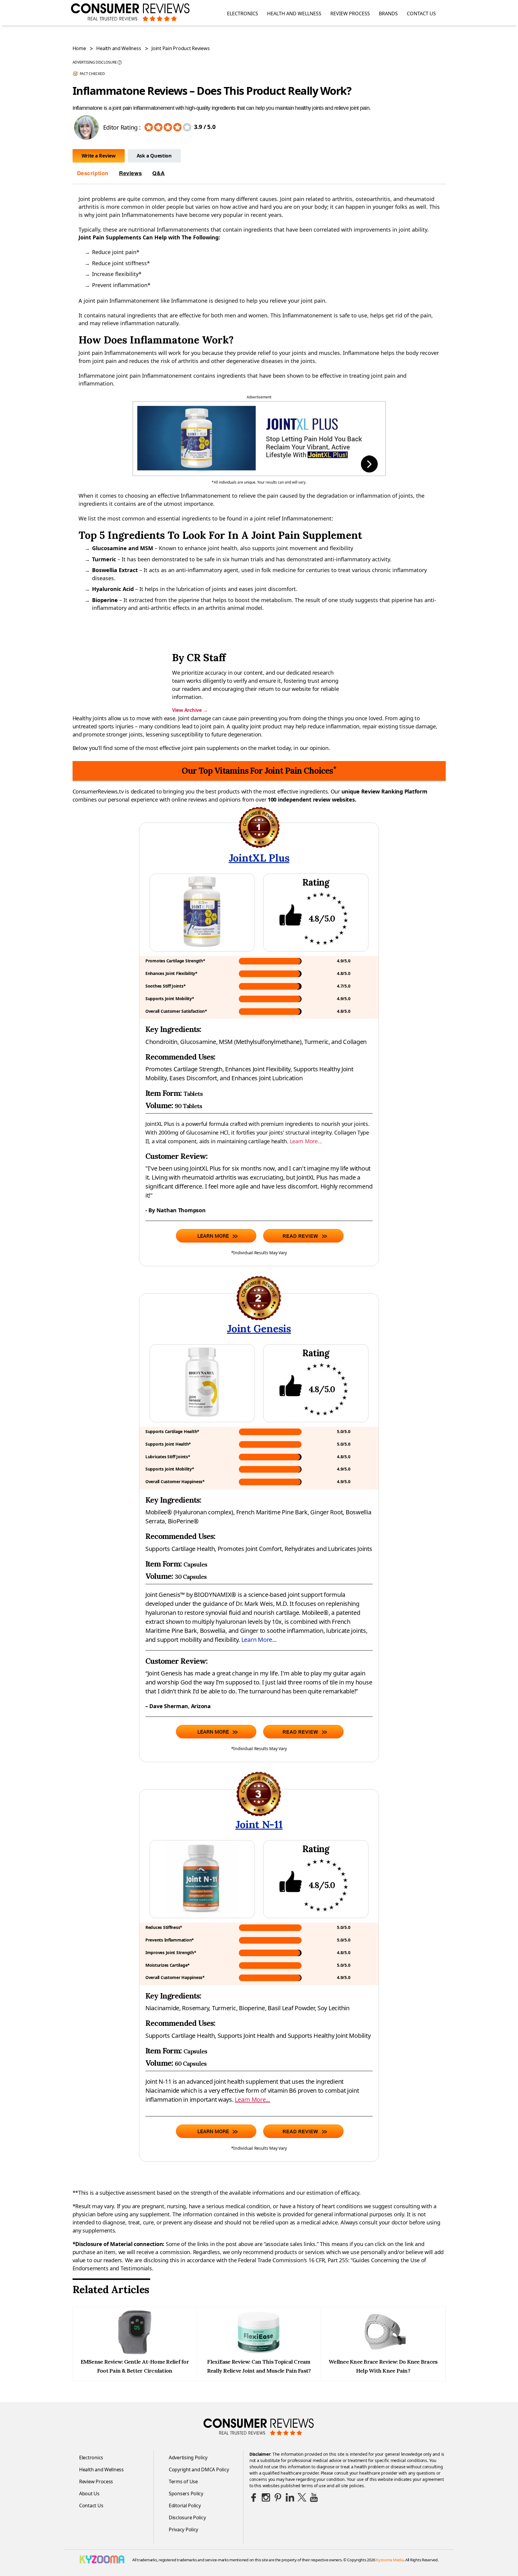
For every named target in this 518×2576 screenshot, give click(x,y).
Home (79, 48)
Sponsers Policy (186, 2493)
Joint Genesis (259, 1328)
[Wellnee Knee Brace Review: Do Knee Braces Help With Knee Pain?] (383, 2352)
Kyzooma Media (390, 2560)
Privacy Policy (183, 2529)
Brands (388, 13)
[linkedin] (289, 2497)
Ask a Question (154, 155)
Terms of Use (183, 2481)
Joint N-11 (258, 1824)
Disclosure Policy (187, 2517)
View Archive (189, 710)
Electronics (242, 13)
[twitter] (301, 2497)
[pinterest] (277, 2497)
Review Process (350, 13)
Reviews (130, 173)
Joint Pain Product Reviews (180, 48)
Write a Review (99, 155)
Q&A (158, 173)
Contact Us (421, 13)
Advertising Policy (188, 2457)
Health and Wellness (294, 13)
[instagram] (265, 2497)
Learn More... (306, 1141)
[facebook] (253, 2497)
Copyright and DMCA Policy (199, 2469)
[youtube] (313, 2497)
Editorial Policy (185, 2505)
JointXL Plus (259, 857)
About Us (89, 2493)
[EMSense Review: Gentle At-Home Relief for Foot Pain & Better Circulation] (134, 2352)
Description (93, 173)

* [About this task]: Every line that holds the word "Pain" should be copied from the listing.

* [Result of this task]:
[Wellnee Knee Brace Review: Do Knee Braces Help With Knee Pain?] (383, 2352)
Joint Pain Product Reviews (180, 48)
[EMSense Review: Gentle At-Home Relief for Foot Pain & Better Circulation] (134, 2352)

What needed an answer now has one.